Er erriet, daß neue Befehle eingelaufen waren, da die spanische Regierung inzwischen Nachricht vom Erscheinen einer englischen Fregatte im Pazifik erhalten hatte. Die Erhaltung der Alleinherrschaft in diesen Gebieten bedeutete für die Spanier eine Lebensfrage. In dieser Hinsicht kannte die spanische Regierung keine Bedenken. Sie schreckte auch nicht davor zurück, einen Verbündeten zu einer Zeit vor den Kopf zu stoßen, während sie selbst in einen Kampf auf Leben und Tod mit dem mächtigsten Despoten Europas verwickelt war. Die Regierenden in Madrid empfanden die Anwesenheit der Lydia als einen Hinweis auf das Kommen einer ganzen Flut britischer Händler.
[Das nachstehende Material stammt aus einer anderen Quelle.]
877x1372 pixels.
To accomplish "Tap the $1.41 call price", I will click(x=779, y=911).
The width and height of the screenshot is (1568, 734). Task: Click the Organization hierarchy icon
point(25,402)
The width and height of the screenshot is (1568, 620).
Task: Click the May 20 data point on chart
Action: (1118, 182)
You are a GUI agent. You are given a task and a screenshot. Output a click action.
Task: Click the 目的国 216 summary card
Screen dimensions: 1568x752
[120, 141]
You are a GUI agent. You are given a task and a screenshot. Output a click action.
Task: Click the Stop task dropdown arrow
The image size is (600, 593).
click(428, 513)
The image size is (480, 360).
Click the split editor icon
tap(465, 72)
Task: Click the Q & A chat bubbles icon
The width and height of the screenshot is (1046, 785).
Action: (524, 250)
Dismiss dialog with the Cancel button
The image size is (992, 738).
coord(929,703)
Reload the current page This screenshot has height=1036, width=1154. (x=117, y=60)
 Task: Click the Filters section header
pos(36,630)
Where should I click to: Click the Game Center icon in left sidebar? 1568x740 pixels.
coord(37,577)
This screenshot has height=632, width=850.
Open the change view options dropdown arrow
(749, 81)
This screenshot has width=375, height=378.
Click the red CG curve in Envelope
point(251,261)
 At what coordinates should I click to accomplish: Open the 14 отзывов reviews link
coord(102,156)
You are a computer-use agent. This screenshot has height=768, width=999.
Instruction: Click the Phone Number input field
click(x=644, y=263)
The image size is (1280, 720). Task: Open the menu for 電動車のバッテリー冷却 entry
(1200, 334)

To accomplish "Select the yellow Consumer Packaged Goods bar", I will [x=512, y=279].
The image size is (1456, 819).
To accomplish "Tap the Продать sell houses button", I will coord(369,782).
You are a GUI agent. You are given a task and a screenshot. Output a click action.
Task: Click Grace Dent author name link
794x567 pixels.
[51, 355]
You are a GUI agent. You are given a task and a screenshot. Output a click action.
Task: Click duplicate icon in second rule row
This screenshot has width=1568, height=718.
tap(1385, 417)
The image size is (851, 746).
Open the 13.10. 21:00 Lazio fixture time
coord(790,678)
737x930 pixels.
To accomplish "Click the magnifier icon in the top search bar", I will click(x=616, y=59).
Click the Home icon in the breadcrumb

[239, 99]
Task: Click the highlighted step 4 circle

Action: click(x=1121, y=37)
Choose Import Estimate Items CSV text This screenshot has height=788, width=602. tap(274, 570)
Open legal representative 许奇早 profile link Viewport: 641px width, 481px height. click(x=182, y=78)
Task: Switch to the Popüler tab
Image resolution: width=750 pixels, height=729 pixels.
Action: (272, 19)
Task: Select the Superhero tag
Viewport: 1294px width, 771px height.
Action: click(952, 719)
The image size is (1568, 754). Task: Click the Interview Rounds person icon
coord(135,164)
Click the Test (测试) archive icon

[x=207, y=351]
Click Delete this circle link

Sie mußten fürchten, daß jener bisher unausgesetzte Zustrom von Gold und Silber, auf dem der Bestand der Regierung fußte, versiegen würde und daß - was noch schlimmer war - die Ketzerei zu einem Erdteil Zutritt fand, der dem Papst durch drei Jahrhunderte die Treue gehalten hatte. Daß Spanisch-Amerika arm, schlecht regiert und von Krankheiten heimgesucht war, spielte ebensowenig eine Rolle wie die Tatsache, daß die übrige Welt den Ausschluß um so peinlicher empfand, als das Kontinentalsystem Napoleons ohnehin den europäischen Handel zugrunde gerichtet hatte.
In einem hellsichtigen Augenblick sah Hornblower voraus, daß die Welt sich auf die Dauer einen solchen Grad des Egoismus nicht gefallen lassen und daß Spanisch-Amerika unter allgemeinem Beifall demnächst das spanische Joch abwerfen werde. Später, wenn weder Spanien noch Neu-Granada den Durchstich der Landenge vornahmen, würde es jemand anders für sie tun. Es lag ihm auf der Zunge, seine Gedanken auszusprechen, aber seine angeborene Vorsieht ließ ihn davon Abstand nehmen. Wenn er auch außerordentlich schlecht behandelt worden war, ließ sich doch durch einen offenen Bruch nichts gewinnen. Auch war es eine feinere Rache, die Gedanken für sich zu behalten.